By: Nithya Rajeev
On January 9, the majority of the sophomore English students gathered in C-120 to hear Holocaust survivor Dora A. Sorell speak about her experiences as a young girl and an adult living in that time period in the concentration camps. The speech by the 94-year-old Sorell, who lived in the same town as Elie Weasel, lasted for two hours, and was intended to enhance the students’ knowledge about the Holocaust for the English classes.
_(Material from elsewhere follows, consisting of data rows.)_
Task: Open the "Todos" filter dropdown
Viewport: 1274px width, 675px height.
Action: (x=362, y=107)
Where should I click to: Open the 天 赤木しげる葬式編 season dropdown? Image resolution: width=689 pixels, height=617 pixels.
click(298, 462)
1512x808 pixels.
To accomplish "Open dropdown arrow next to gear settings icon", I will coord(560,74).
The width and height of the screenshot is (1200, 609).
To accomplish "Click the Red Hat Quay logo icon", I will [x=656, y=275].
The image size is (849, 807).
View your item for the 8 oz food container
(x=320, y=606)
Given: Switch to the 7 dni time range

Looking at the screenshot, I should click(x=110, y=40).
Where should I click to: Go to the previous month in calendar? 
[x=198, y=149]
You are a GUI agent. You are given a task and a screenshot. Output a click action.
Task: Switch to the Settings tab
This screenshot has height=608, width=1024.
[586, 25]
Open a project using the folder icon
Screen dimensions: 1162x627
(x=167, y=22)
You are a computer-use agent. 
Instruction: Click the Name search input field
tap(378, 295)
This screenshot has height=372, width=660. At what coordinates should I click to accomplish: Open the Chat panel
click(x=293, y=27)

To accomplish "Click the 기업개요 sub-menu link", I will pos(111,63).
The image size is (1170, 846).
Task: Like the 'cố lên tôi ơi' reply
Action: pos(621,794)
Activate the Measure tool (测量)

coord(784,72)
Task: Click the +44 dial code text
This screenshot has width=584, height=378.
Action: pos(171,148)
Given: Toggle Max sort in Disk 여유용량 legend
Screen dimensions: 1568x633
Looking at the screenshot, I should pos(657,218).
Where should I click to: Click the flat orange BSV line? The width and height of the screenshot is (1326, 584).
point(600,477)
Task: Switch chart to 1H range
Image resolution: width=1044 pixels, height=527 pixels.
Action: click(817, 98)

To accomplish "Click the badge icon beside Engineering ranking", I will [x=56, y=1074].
Sorell began her lecture by explaining how, at a young age, she had to support her family and work just like any other adult. Since most girls were usually not given much education, Sorell spent much of her time learning how to cook, working at her job in the movie house, or attempting to observe her brothers’ school lessons. However, her whole life changed at age 23, when the Nazis began sending all Jews to the concentration camps. “There were three steps [in the Nazis’ plan]. Separation, transportation, and killing the Jews at the camps,” explained Sorell. Sorell, along with her family, was sent to Auschwitz, one of the most notorious concentration camps, and she described the pain of being separated from her brothers, father, and mother. After living in inhumane conditions for seven months in Auschwitz, and another few months in Weisswasser, Sorell was freed two days before the war ended.
Following the speech, students were encouraged to ask the survivor questions. Everyone was pleasantly surprised to find out that Sorell attended medical school in Romania following liberation, and pursued this interest in New York. Immediately after this, Sorell had copies of her book Letters to Miriam available for sale, and participated in the much-awaited book-signing.
Dora Sorell’s speech about her life during the Holocaust was truly a treat. MSJ thanks her for taking the time to give the Sophomore students this opportunity.